Only the text belongs in the copy. Transcribe the data exactly and drop any pictures.

**Recorded information**
***
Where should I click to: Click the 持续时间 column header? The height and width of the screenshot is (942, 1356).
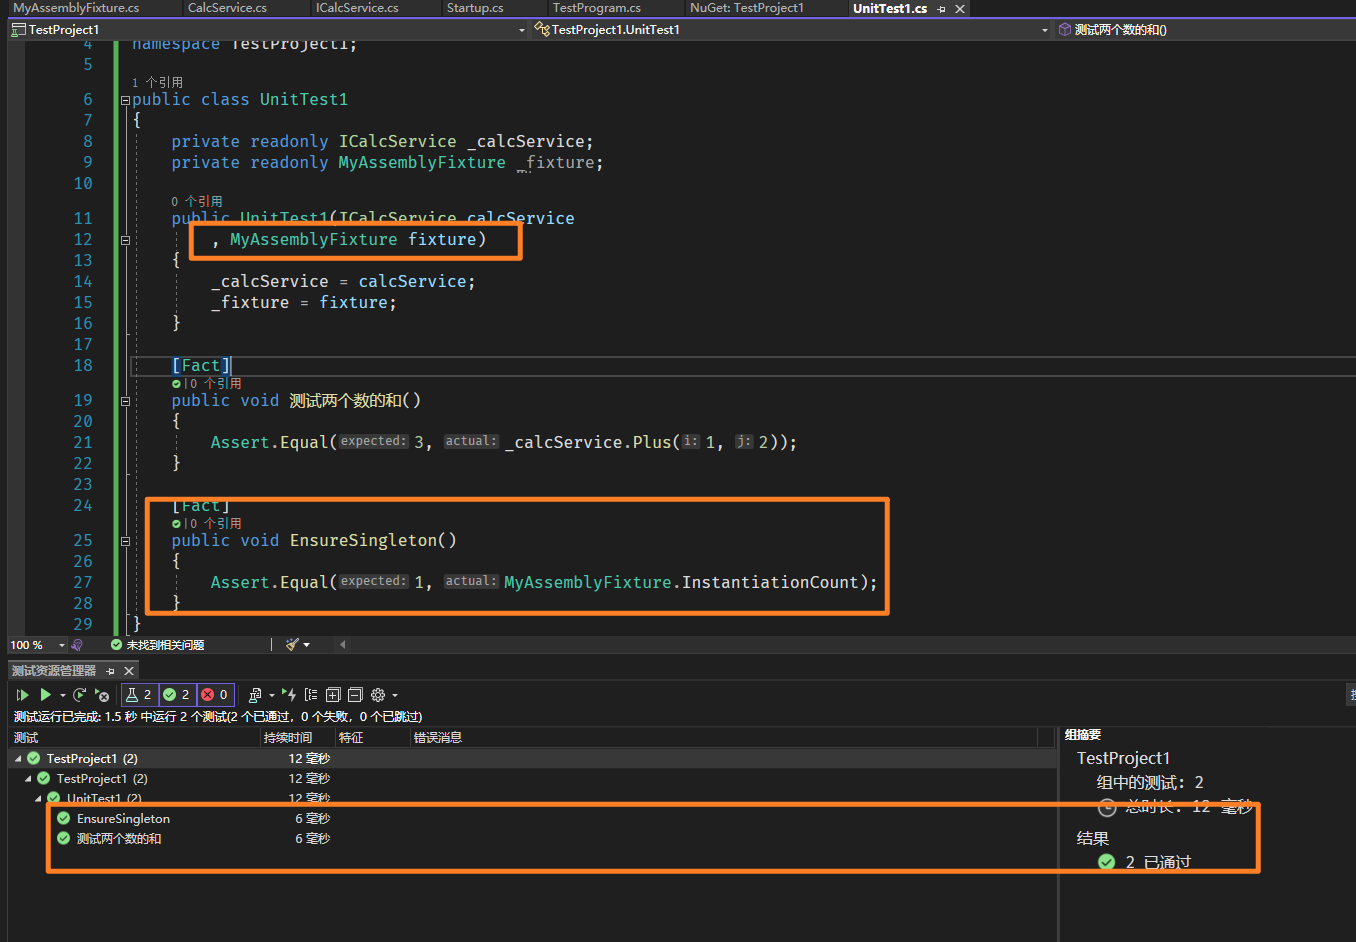(x=287, y=738)
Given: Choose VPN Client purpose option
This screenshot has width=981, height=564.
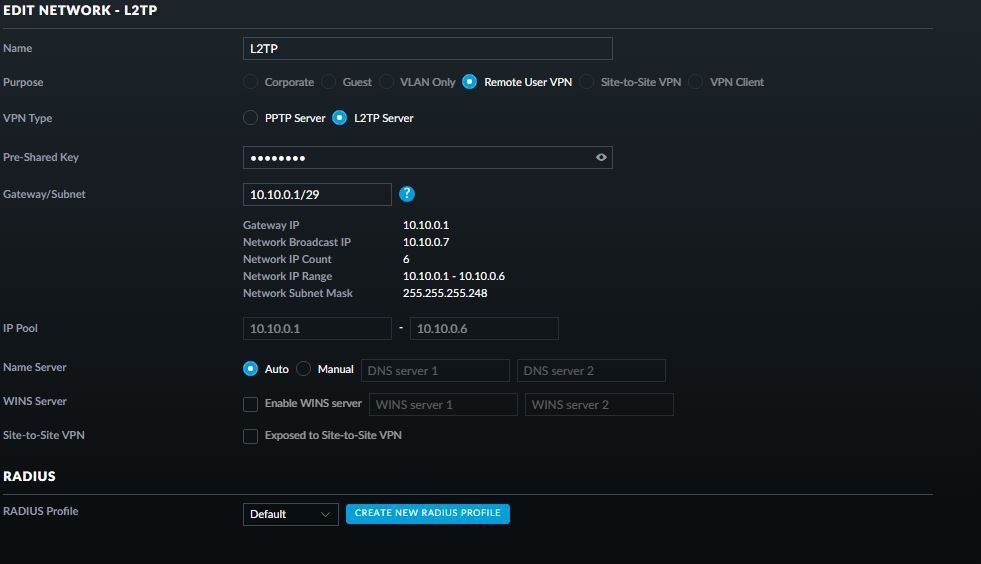Looking at the screenshot, I should (696, 82).
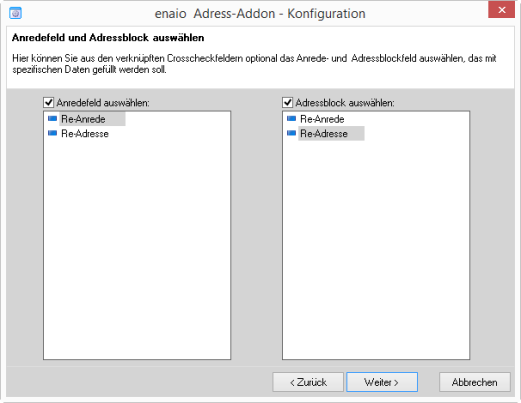Image resolution: width=521 pixels, height=403 pixels.
Task: Select Re-Anrede in the Anredefeld list
Action: pos(83,119)
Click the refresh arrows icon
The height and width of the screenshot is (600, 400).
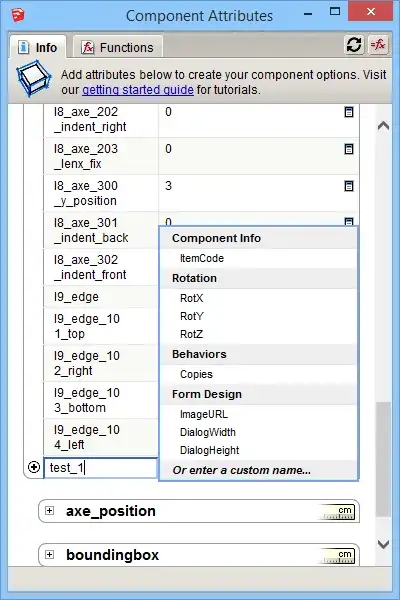point(354,45)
***
**Response area**
Where should I click to: Click the 持续时间 column header? The height and width of the screenshot is (942, 1356).
(x=287, y=738)
Given: Choose VPN Client purpose option
This screenshot has width=981, height=564.
Looking at the screenshot, I should (696, 82).
Image resolution: width=521 pixels, height=403 pixels.
Task: Select Re-Anrede in the Anredefeld list
Action: pos(83,119)
Click the refresh arrows icon
The height and width of the screenshot is (600, 400).
point(354,45)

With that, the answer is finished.